Put that way, there was little the old woman could say. “You are wise beyond your years,” she replied with a grimace of a smile. “I will try to remember the disservice his parents did him and not judge him too harshly, but I doubt that the rest of our people will do the same. It galls many of them that he hasn’t even offered to help you at your clinic. The work you do there is just as important as what he does at the hospital, and you could use his help.”
“He’s got enough on his plate right now without worrying about whether I could use an extra pair of hands at the clinic,” she said dryly. “Anyway, I’m handling things just fine. Opening the clinic was one of the best things I ever did.”
“You’re working too hard.”
Summer grinned. “It’s not work when you love what you’re doing.”
“It is when that’s all you do,” she argued sagely. “There’s more to life than taking care of sick people. You’re a pretty young woman. When was the last time you went out to dinner with a nice, good-looking man? Every girl needs some romance to make her heart sing.”
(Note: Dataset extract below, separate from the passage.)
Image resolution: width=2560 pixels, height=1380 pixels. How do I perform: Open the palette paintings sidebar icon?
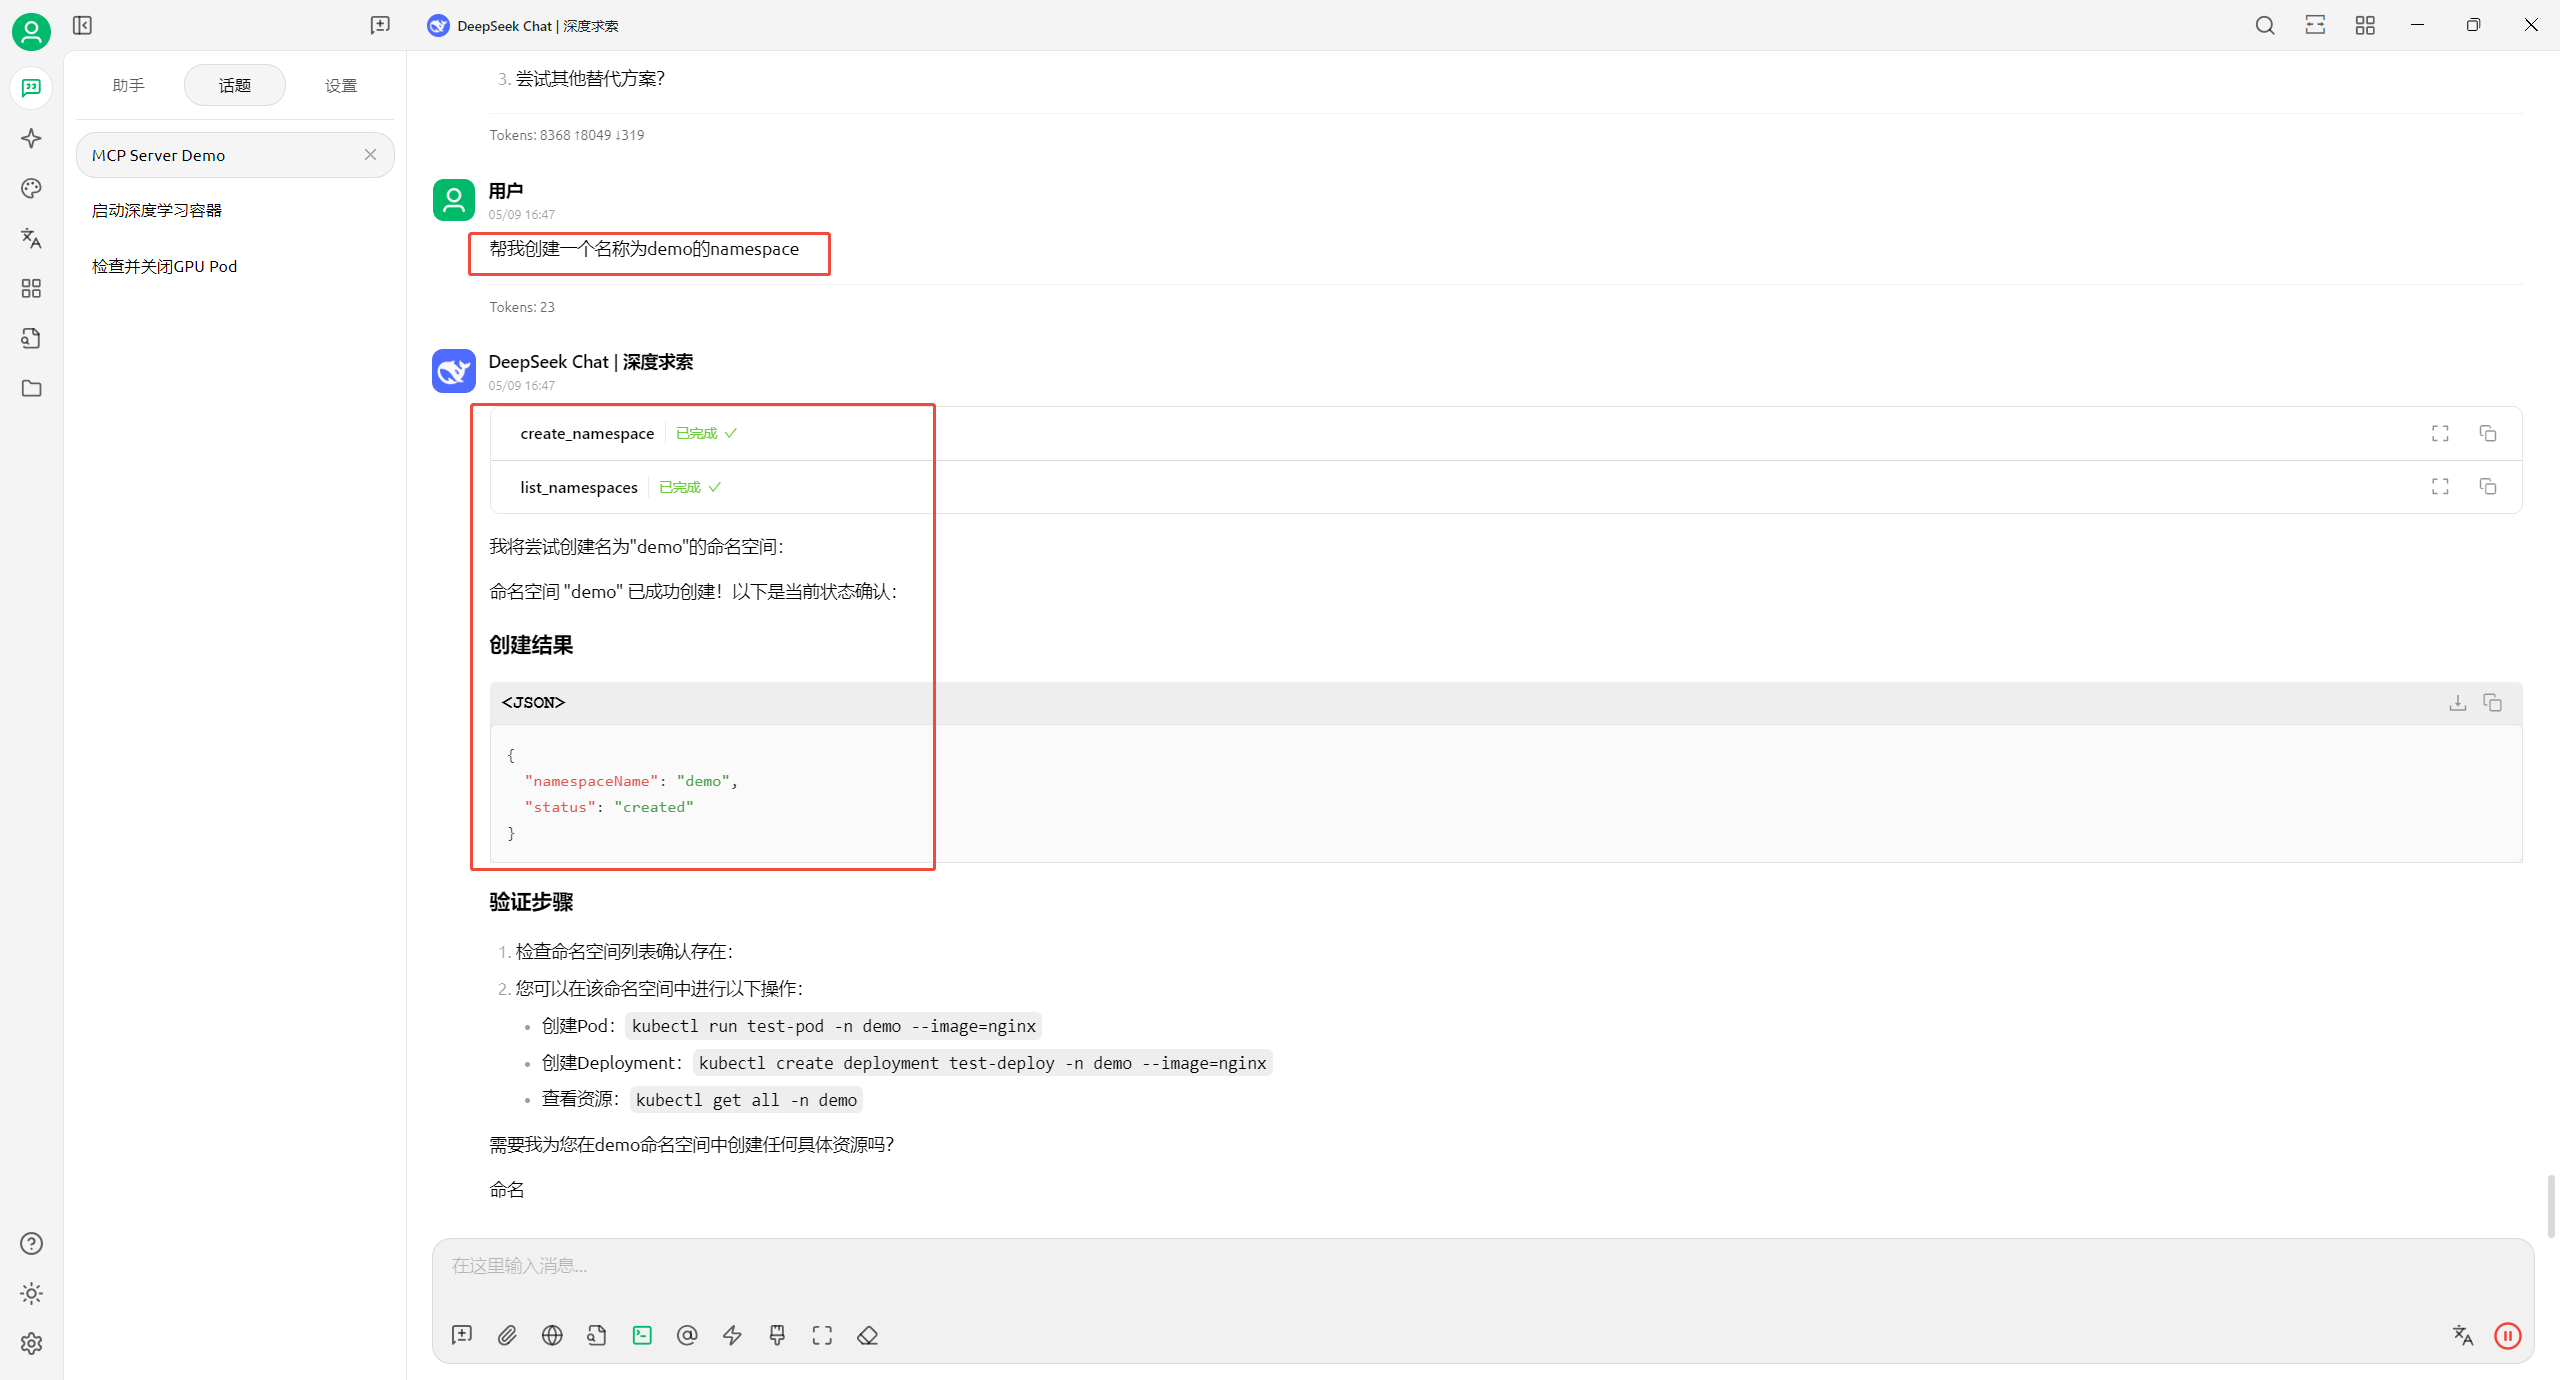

Summer couldn’t help but smile fondly. Janet was just like all the other tribal elders—they all felt, because they cared about her, that they had a right to dabble in her love life. Or her lack of one, she ruefully added. Not that she was looking for a man. Her work was all that she needed, the only thing she wanted, but no one could seem to understand that.
“I appreciate the concern, Janet, but I don’t have time for romance.”
“You would if you didn’t work so much. Or take on other people’s problems—like Gavin Nighthawk’s. You are going to help him, aren’t you?”
Put on the spot, she couldn’t deny it. “If the opportunity presents itself. My conscience won’t let me do anything else.”
Not surprised, Janet sighed heavily as Summer began to repack her medical bag. “I knew you would. You always did worry about other people more than you worried about yourself. Your mother would be proud of you.”
The unexpected words of praise brought the sudden sharp sting of tears to Summer’s eyes. “Thank you,” she said huskily. “I like to think she would be.”
“Just watch yourself, okay? You’re such a tender-hearted soul and I don’t want to see you get hurt.”
“By Gavin?” she said, surprised. “For heaven’s sake, Janet, we’re barely friends. The only reason I’m going to help him is because I can’t stand by and let an innocent man go to prison for a crime he didn’t commit.”
“Just remember that that ‘innocent’ man likes blond white women. Don’t let him break your heart.”
Summer promised her she had no intention of letting him or any other man do any such thing, but on the way back to her clinic, she almost laughed at the very idea of Gavin looking at her as anything but another doctor. Granted, there was a connection between them that she couldn’t explain, but there wasn’t anything the least bit romantic about it. They just came from the same background.